WHAT THE TASK REQUIRES:
When a line of the listing below has the string "computer" in it, copy that line.

DATA TO PROCESS:
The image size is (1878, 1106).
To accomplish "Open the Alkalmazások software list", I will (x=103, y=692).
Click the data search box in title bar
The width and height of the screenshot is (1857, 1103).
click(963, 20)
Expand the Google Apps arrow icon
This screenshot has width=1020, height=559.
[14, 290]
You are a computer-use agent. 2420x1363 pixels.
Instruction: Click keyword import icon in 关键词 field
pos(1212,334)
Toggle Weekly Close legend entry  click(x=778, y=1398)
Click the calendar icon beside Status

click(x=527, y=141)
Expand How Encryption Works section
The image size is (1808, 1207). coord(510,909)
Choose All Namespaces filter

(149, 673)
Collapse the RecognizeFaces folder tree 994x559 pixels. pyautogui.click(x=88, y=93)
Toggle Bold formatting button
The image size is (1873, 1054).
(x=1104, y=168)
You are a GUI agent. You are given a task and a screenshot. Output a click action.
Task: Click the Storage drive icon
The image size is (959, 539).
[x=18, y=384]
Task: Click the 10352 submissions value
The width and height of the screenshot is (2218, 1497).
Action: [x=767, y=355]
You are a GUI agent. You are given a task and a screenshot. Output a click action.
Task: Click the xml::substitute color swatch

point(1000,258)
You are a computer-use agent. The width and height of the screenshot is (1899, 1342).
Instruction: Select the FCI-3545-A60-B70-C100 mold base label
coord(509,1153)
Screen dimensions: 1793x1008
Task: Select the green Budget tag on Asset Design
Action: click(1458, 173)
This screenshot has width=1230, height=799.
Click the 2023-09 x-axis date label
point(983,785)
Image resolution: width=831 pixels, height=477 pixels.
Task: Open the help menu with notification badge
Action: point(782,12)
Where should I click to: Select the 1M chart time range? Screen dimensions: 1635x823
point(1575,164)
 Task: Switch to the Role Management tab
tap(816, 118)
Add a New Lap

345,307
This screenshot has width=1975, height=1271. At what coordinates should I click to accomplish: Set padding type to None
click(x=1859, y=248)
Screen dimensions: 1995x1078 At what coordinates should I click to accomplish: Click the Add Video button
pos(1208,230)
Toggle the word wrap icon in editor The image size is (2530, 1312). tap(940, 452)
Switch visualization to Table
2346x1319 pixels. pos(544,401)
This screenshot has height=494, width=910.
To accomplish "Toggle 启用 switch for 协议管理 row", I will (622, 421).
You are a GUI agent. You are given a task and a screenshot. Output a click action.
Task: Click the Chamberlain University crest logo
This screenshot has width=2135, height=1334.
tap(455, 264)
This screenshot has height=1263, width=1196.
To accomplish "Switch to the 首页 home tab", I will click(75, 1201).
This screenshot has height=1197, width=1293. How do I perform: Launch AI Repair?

TASK RESPONSE:
You are a computer-use agent. 2420x1363 pixels.
You are a computer-use agent. The width and height of the screenshot is (1899, 1342).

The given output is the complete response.